** EXCERPTED DATA follows **

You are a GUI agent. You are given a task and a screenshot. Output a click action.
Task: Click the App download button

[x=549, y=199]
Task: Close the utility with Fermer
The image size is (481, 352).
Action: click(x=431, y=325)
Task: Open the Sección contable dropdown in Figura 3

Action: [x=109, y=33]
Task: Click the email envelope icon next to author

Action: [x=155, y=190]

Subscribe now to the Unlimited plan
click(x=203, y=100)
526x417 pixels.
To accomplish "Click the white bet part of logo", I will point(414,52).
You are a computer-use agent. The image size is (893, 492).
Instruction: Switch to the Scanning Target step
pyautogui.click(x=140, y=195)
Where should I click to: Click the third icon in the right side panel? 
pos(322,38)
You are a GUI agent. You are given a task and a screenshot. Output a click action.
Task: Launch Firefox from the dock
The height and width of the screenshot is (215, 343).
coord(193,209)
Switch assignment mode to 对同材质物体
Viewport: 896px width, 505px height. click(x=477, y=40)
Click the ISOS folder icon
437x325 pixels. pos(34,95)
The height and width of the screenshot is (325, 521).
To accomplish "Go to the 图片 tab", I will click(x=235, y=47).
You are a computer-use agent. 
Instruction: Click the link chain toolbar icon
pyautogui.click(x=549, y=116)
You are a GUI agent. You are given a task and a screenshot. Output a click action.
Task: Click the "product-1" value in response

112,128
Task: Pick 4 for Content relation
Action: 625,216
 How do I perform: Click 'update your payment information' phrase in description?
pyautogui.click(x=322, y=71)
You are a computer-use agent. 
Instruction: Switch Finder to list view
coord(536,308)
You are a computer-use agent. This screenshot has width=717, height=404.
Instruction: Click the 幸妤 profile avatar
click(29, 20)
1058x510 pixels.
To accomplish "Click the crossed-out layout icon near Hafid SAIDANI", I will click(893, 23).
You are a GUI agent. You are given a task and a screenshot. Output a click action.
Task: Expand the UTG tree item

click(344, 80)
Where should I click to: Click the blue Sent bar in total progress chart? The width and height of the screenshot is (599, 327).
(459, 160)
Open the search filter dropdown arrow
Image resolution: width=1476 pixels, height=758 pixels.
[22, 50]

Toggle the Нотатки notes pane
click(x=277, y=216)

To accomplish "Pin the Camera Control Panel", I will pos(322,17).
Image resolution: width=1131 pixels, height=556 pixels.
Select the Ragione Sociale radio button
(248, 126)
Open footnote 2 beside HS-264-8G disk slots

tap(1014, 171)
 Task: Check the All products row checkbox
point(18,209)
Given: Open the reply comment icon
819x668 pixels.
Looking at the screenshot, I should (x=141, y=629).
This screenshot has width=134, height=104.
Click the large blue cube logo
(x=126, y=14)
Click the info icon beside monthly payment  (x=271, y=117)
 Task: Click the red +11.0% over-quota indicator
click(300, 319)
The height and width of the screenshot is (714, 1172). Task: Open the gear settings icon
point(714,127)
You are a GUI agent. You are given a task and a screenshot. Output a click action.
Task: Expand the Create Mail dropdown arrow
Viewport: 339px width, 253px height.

** End of EXCERPTED DATA **

Word for word, write out all of the entries again.

> [YOUR RESPONSE]
You are a GUI agent. You are given a task and a screenshot. Output a click action.
Task: Click the App download button

[x=549, y=199]
Task: Close the utility with Fermer
The image size is (481, 352).
Action: click(x=431, y=325)
Task: Open the Sección contable dropdown in Figura 3

Action: [x=109, y=33]
Task: Click the email envelope icon next to author

Action: [x=155, y=190]

Subscribe now to the Unlimited plan
click(x=203, y=100)
526x417 pixels.
To accomplish "Click the white bet part of logo", I will point(414,52).
You are a computer-use agent. The image size is (893, 492).
Instruction: Switch to the Scanning Target step
pyautogui.click(x=140, y=195)
Where should I click to: Click the third icon in the right side panel? 
pos(322,38)
You are a GUI agent. You are given a task and a screenshot. Output a click action.
Task: Launch Firefox from the dock
The height and width of the screenshot is (215, 343).
coord(193,209)
Switch assignment mode to 对同材质物体
Viewport: 896px width, 505px height. click(x=477, y=40)
Click the ISOS folder icon
437x325 pixels. pos(34,95)
The height and width of the screenshot is (325, 521).
To accomplish "Go to the 图片 tab", I will click(x=235, y=47).
You are a computer-use agent. 
Instruction: Click the link chain toolbar icon
pyautogui.click(x=549, y=116)
You are a GUI agent. You are given a task and a screenshot. Output a click action.
Task: Click the "product-1" value in response

112,128
Task: Pick 4 for Content relation
Action: 625,216
 How do I perform: Click 'update your payment information' phrase in description?
pyautogui.click(x=322, y=71)
You are a computer-use agent. 
Instruction: Switch Finder to list view
coord(536,308)
You are a computer-use agent. This screenshot has width=717, height=404.
Instruction: Click the 幸妤 profile avatar
click(29, 20)
1058x510 pixels.
To accomplish "Click the crossed-out layout icon near Hafid SAIDANI", I will click(893, 23).
You are a GUI agent. You are given a task and a screenshot. Output a click action.
Task: Expand the UTG tree item

click(344, 80)
Where should I click to: Click the blue Sent bar in total progress chart? The width and height of the screenshot is (599, 327).
(459, 160)
Open the search filter dropdown arrow
Image resolution: width=1476 pixels, height=758 pixels.
[22, 50]

Toggle the Нотатки notes pane
click(x=277, y=216)

To accomplish "Pin the Camera Control Panel", I will pos(322,17).
Image resolution: width=1131 pixels, height=556 pixels.
Select the Ragione Sociale radio button
(248, 126)
Open footnote 2 beside HS-264-8G disk slots

tap(1014, 171)
 Task: Check the All products row checkbox
point(18,209)
Given: Open the reply comment icon
819x668 pixels.
Looking at the screenshot, I should (x=141, y=629).
This screenshot has width=134, height=104.
Click the large blue cube logo
(x=126, y=14)
Click the info icon beside monthly payment  (x=271, y=117)
 Task: Click the red +11.0% over-quota indicator
click(300, 319)
The height and width of the screenshot is (714, 1172). Task: Open the gear settings icon
point(714,127)
You are a GUI agent. You are given a task and a screenshot. Output a click action.
Task: Expand the Create Mail dropdown arrow
Viewport: 339px width, 253px height.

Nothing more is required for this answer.